» **Aim**: Could you reproduce every one of the records below word for word?

=== Extracted information ===

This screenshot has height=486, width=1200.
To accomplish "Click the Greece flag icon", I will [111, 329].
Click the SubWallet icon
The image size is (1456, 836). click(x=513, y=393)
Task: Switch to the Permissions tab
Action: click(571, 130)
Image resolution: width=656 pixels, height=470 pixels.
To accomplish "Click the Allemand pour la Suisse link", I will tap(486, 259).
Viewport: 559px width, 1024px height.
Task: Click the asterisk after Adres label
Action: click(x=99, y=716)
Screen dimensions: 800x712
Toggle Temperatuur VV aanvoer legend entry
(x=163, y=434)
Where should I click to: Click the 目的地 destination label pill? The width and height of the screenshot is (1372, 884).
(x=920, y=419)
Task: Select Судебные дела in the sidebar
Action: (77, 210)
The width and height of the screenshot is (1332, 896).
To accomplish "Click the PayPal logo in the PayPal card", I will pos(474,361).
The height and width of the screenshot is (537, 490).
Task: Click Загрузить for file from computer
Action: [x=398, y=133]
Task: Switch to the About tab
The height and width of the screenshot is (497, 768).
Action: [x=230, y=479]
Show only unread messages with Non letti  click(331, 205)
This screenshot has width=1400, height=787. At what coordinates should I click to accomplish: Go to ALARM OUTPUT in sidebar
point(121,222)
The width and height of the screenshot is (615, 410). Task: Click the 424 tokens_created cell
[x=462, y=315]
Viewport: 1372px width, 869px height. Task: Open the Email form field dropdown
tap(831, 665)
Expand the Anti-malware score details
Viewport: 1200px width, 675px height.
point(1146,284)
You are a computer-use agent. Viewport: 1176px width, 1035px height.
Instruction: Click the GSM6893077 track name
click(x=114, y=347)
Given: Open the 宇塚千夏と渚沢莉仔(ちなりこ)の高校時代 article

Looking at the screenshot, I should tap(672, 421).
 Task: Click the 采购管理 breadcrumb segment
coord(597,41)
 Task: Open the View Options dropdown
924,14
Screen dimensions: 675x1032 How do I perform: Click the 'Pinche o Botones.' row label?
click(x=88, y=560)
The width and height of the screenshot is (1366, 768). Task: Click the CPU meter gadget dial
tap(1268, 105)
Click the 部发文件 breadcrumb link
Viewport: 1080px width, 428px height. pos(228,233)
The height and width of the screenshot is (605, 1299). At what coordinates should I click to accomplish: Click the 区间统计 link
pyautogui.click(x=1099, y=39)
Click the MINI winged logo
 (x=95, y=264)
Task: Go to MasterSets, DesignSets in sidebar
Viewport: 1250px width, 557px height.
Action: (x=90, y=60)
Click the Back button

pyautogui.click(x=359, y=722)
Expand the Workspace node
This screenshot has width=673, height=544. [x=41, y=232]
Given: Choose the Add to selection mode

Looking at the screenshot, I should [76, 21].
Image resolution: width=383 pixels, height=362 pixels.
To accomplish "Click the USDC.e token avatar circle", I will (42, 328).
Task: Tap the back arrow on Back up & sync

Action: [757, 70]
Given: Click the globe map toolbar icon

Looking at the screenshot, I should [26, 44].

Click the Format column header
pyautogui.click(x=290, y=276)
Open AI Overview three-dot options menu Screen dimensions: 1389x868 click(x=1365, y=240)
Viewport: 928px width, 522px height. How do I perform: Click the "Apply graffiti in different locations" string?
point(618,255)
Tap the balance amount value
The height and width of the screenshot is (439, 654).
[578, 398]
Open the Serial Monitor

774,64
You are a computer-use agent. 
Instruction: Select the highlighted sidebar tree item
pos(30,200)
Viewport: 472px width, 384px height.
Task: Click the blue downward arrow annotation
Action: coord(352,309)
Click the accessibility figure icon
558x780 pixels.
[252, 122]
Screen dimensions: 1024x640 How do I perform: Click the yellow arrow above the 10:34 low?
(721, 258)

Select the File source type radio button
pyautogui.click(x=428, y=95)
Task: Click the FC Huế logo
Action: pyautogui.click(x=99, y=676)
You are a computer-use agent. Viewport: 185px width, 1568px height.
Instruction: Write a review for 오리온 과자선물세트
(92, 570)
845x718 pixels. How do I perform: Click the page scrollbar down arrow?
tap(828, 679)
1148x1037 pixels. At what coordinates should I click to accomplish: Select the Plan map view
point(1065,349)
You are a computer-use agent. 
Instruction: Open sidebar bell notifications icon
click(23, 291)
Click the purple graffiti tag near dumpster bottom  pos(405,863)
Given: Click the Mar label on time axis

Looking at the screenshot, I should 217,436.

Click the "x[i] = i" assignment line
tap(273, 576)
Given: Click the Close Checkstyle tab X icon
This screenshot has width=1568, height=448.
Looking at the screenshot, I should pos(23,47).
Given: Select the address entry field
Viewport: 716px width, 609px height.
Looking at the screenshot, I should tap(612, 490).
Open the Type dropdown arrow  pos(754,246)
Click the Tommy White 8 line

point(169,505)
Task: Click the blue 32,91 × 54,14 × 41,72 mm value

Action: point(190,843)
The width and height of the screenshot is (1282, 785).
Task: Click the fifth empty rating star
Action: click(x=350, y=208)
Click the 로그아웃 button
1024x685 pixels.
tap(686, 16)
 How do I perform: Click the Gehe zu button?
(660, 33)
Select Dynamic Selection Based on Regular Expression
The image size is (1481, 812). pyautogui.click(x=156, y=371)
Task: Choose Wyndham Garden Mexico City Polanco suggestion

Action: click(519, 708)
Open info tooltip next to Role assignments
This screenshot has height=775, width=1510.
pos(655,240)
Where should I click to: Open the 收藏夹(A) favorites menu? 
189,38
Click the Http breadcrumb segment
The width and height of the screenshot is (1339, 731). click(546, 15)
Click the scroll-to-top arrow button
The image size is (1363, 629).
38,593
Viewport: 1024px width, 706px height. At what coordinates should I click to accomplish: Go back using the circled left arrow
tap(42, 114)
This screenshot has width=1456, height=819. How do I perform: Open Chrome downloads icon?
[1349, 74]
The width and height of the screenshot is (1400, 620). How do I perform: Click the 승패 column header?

===

» **Correct output**:
This screenshot has height=486, width=1200.
To accomplish "Click the Greece flag icon", I will [111, 329].
Click the SubWallet icon
The image size is (1456, 836). click(x=513, y=393)
Task: Switch to the Permissions tab
Action: click(571, 130)
Image resolution: width=656 pixels, height=470 pixels.
To accomplish "Click the Allemand pour la Suisse link", I will tap(486, 259).
Viewport: 559px width, 1024px height.
Task: Click the asterisk after Adres label
Action: click(x=99, y=716)
Screen dimensions: 800x712
Toggle Temperatuur VV aanvoer legend entry
(x=163, y=434)
Where should I click to: Click the 目的地 destination label pill? The width and height of the screenshot is (1372, 884).
(x=920, y=419)
Task: Select Судебные дела in the sidebar
Action: (77, 210)
The width and height of the screenshot is (1332, 896).
To accomplish "Click the PayPal logo in the PayPal card", I will pos(474,361).
The height and width of the screenshot is (537, 490).
Task: Click Загрузить for file from computer
Action: [x=398, y=133]
Task: Switch to the About tab
The height and width of the screenshot is (497, 768).
Action: [x=230, y=479]
Show only unread messages with Non letti  click(331, 205)
This screenshot has width=1400, height=787. At what coordinates should I click to accomplish: Go to ALARM OUTPUT in sidebar
point(121,222)
The width and height of the screenshot is (615, 410). Task: Click the 424 tokens_created cell
[x=462, y=315]
Viewport: 1372px width, 869px height. Task: Open the Email form field dropdown
tap(831, 665)
Expand the Anti-malware score details
Viewport: 1200px width, 675px height.
point(1146,284)
You are a computer-use agent. Viewport: 1176px width, 1035px height.
Instruction: Click the GSM6893077 track name
click(x=114, y=347)
Given: Open the 宇塚千夏と渚沢莉仔(ちなりこ)の高校時代 article

Looking at the screenshot, I should tap(672, 421).
 Task: Click the 采购管理 breadcrumb segment
coord(597,41)
 Task: Open the View Options dropdown
924,14
Screen dimensions: 675x1032 How do I perform: Click the 'Pinche o Botones.' row label?
click(x=88, y=560)
The width and height of the screenshot is (1366, 768). Task: Click the CPU meter gadget dial
tap(1268, 105)
Click the 部发文件 breadcrumb link
Viewport: 1080px width, 428px height. pos(228,233)
The height and width of the screenshot is (605, 1299). At what coordinates should I click to accomplish: Click the 区间统计 link
pyautogui.click(x=1099, y=39)
Click the MINI winged logo
 (x=95, y=264)
Task: Go to MasterSets, DesignSets in sidebar
Viewport: 1250px width, 557px height.
Action: (x=90, y=60)
Click the Back button

pyautogui.click(x=359, y=722)
Expand the Workspace node
This screenshot has width=673, height=544. [x=41, y=232]
Given: Choose the Add to selection mode

Looking at the screenshot, I should [76, 21].
Image resolution: width=383 pixels, height=362 pixels.
To accomplish "Click the USDC.e token avatar circle", I will (42, 328).
Task: Tap the back arrow on Back up & sync

Action: [757, 70]
Given: Click the globe map toolbar icon

Looking at the screenshot, I should [26, 44].

Click the Format column header
pyautogui.click(x=290, y=276)
Open AI Overview three-dot options menu Screen dimensions: 1389x868 click(x=1365, y=240)
Viewport: 928px width, 522px height. How do I perform: Click the "Apply graffiti in different locations" string?
point(618,255)
Tap the balance amount value
The height and width of the screenshot is (439, 654).
[578, 398]
Open the Serial Monitor

774,64
You are a computer-use agent. 
Instruction: Select the highlighted sidebar tree item
pos(30,200)
Viewport: 472px width, 384px height.
Task: Click the blue downward arrow annotation
Action: coord(352,309)
Click the accessibility figure icon
558x780 pixels.
[252, 122]
Screen dimensions: 1024x640 How do I perform: Click the yellow arrow above the 10:34 low?
(721, 258)

Select the File source type radio button
pyautogui.click(x=428, y=95)
Task: Click the FC Huế logo
Action: pyautogui.click(x=99, y=676)
You are a computer-use agent. Viewport: 185px width, 1568px height.
Instruction: Write a review for 오리온 과자선물세트
(92, 570)
845x718 pixels. How do I perform: Click the page scrollbar down arrow?
tap(828, 679)
1148x1037 pixels. At what coordinates should I click to accomplish: Select the Plan map view
point(1065,349)
You are a computer-use agent. 
Instruction: Open sidebar bell notifications icon
click(23, 291)
Click the purple graffiti tag near dumpster bottom  pos(405,863)
Given: Click the Mar label on time axis

Looking at the screenshot, I should 217,436.

Click the "x[i] = i" assignment line
tap(273, 576)
Given: Click the Close Checkstyle tab X icon
This screenshot has width=1568, height=448.
Looking at the screenshot, I should pos(23,47).
Given: Select the address entry field
Viewport: 716px width, 609px height.
Looking at the screenshot, I should tap(612, 490).
Open the Type dropdown arrow  pos(754,246)
Click the Tommy White 8 line

point(169,505)
Task: Click the blue 32,91 × 54,14 × 41,72 mm value

Action: point(190,843)
The width and height of the screenshot is (1282, 785).
Task: Click the fifth empty rating star
Action: click(x=350, y=208)
Click the 로그아웃 button
1024x685 pixels.
tap(686, 16)
 How do I perform: Click the Gehe zu button?
(660, 33)
Select Dynamic Selection Based on Regular Expression
The image size is (1481, 812). pyautogui.click(x=156, y=371)
Task: Choose Wyndham Garden Mexico City Polanco suggestion

Action: click(519, 708)
Open info tooltip next to Role assignments
This screenshot has height=775, width=1510.
pos(655,240)
Where should I click to: Open the 收藏夹(A) favorites menu? 
189,38
Click the Http breadcrumb segment
The width and height of the screenshot is (1339, 731). click(546, 15)
Click the scroll-to-top arrow button
The image size is (1363, 629).
38,593
Viewport: 1024px width, 706px height. At what coordinates should I click to accomplish: Go back using the circled left arrow
tap(42, 114)
This screenshot has width=1456, height=819. How do I perform: Open Chrome downloads icon?
[1349, 74]
The width and height of the screenshot is (1400, 620). How do I perform: Click the 승패 column header?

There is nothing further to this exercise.